* _To be done_
Transcribe the lines of the listing below without any change, starting at the line that contains "The width and height of the screenshot is (955, 688)." and ending at the line that contains "Action: [147, 30]".

* _Data in this exercise_

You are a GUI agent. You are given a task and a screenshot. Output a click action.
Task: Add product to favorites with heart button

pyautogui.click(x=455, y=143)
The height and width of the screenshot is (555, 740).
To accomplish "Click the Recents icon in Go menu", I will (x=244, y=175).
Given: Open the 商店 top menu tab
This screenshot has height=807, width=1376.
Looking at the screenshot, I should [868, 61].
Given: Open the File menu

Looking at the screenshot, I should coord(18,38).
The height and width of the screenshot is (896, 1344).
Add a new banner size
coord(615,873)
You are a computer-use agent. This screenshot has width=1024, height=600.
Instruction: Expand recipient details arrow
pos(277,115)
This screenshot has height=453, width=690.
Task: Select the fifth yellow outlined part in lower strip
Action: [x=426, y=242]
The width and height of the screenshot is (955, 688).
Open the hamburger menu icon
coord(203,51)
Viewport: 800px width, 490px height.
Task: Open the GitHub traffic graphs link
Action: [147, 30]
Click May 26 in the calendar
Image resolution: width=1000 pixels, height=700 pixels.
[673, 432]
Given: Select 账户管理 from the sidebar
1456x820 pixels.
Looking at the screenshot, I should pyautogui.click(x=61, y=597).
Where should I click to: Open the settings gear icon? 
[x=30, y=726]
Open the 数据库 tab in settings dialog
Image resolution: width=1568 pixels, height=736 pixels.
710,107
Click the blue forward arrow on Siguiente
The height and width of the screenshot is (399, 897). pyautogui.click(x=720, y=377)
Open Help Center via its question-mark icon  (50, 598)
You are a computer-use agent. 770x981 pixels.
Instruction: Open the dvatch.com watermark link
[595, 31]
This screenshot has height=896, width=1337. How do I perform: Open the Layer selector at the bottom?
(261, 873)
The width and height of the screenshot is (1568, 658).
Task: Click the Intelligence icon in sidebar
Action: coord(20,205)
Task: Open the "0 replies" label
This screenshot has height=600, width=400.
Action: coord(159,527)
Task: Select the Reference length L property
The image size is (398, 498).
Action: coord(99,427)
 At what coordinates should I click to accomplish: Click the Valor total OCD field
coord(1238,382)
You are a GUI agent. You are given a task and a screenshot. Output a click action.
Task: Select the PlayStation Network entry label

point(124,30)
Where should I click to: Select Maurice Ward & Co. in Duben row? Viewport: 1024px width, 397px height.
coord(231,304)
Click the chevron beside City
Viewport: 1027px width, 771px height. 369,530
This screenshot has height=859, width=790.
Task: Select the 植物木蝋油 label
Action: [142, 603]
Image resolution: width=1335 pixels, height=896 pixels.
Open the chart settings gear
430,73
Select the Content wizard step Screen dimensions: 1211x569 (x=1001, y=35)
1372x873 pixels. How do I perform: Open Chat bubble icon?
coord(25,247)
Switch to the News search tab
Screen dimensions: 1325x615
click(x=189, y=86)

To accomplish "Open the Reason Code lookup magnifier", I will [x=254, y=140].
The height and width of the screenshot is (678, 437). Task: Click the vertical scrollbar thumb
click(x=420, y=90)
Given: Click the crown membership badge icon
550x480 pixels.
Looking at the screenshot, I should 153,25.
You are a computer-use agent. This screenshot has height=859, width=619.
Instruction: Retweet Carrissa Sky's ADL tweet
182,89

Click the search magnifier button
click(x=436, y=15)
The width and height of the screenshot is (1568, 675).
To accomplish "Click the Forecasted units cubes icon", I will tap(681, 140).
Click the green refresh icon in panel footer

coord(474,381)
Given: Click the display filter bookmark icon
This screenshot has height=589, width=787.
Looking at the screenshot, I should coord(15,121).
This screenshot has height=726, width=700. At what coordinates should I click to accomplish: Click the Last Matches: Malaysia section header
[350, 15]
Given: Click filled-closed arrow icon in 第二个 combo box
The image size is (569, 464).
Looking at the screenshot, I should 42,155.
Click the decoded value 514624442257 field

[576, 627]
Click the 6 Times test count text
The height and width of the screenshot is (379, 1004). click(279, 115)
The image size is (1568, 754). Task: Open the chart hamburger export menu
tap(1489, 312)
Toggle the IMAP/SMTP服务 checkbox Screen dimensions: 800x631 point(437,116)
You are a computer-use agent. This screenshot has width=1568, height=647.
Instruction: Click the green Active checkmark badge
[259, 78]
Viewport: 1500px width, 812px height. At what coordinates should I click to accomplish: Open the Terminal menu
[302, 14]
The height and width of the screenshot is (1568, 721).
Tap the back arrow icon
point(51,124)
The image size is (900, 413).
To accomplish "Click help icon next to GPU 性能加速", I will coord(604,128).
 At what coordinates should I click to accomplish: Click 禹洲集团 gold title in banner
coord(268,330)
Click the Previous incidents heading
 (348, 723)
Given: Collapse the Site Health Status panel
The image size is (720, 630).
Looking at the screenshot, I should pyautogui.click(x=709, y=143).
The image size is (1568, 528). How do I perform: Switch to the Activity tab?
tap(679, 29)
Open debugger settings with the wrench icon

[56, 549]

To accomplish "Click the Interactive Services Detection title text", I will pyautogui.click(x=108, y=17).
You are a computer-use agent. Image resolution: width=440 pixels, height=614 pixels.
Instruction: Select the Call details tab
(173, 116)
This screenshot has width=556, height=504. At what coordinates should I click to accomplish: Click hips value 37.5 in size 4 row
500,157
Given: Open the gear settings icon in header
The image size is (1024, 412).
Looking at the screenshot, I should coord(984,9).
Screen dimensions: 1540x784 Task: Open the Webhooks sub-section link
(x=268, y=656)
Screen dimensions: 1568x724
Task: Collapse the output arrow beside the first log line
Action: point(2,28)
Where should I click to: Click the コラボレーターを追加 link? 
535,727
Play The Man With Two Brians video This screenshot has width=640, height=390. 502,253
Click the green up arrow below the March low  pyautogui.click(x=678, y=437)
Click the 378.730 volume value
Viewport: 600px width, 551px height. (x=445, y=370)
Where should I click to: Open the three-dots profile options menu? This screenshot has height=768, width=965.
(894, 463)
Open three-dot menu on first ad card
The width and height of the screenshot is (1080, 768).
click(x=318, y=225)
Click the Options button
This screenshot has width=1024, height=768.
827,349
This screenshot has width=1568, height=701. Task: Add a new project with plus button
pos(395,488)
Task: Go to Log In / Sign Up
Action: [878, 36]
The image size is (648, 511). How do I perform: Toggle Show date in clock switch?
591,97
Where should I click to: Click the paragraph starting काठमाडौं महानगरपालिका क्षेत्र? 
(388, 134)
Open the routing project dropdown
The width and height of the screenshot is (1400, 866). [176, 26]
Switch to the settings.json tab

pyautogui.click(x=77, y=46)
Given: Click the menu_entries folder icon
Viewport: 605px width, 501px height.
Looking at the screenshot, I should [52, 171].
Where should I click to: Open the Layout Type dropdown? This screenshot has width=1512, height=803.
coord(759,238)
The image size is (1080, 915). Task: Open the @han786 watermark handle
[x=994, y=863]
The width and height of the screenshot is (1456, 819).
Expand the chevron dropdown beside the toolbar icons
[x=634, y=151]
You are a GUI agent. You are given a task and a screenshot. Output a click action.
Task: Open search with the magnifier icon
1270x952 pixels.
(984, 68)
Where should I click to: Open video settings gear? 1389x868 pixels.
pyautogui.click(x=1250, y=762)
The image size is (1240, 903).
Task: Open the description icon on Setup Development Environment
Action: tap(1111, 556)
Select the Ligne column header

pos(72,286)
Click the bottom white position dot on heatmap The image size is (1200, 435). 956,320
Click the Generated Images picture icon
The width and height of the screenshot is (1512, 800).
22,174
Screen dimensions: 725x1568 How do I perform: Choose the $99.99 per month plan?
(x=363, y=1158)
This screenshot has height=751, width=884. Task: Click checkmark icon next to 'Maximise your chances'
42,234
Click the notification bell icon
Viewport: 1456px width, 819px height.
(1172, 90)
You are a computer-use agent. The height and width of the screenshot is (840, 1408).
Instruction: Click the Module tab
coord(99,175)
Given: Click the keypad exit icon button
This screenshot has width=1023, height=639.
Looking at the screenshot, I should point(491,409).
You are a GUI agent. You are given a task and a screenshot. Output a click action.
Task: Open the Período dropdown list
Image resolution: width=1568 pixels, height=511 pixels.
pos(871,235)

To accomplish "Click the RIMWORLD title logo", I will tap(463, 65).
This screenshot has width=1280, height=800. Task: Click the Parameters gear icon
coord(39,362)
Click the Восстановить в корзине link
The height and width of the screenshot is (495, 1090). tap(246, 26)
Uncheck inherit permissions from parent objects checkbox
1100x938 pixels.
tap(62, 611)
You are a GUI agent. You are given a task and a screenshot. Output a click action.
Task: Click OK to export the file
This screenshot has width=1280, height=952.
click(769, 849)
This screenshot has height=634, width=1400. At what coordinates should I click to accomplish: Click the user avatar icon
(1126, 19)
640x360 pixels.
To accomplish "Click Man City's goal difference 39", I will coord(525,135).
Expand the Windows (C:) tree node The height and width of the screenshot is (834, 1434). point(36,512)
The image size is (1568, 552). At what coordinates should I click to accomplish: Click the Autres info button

* _Full answer_
The width and height of the screenshot is (955, 688).
Open the hamburger menu icon
coord(203,51)
Viewport: 800px width, 490px height.
Task: Open the GitHub traffic graphs link
Action: [147, 30]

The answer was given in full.